[Saved entries]

......

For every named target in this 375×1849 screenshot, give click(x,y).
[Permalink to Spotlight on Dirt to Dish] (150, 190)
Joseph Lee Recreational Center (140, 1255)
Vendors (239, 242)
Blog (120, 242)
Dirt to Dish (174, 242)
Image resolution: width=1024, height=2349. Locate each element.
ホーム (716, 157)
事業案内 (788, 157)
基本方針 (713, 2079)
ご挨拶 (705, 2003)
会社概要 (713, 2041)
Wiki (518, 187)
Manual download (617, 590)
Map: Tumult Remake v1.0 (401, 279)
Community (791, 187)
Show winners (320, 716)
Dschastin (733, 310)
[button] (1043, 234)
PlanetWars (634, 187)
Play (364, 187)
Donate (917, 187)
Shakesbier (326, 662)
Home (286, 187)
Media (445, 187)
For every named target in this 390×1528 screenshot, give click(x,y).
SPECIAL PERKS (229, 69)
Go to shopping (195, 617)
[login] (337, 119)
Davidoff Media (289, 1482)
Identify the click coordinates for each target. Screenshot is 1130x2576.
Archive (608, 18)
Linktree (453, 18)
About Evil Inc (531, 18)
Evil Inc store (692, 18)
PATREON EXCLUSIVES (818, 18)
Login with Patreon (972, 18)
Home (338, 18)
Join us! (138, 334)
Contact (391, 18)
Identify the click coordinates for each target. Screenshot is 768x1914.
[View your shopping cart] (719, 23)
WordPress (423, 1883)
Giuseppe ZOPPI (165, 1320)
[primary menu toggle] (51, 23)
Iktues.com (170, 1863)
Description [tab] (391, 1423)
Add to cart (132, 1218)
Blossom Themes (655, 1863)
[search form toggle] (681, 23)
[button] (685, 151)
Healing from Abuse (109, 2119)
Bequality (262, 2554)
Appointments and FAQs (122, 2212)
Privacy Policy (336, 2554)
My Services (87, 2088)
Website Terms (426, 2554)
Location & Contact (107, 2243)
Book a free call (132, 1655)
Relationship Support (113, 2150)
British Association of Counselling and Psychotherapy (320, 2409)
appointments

......

## TO DO
Starting with the line above that holds "Donate (917, 187)" and stopping with the line that holds "Davidoff Media (289, 1482)", reproduce each line exactly, omitting all other lines.

## TASK OUTPUT
Donate (917, 187)
Shakesbier (326, 662)
Home (286, 187)
Media (445, 187)
For every named target in this 390×1528 screenshot, give click(x,y).
SPECIAL PERKS (229, 69)
Go to shopping (195, 617)
[login] (337, 119)
Davidoff Media (289, 1482)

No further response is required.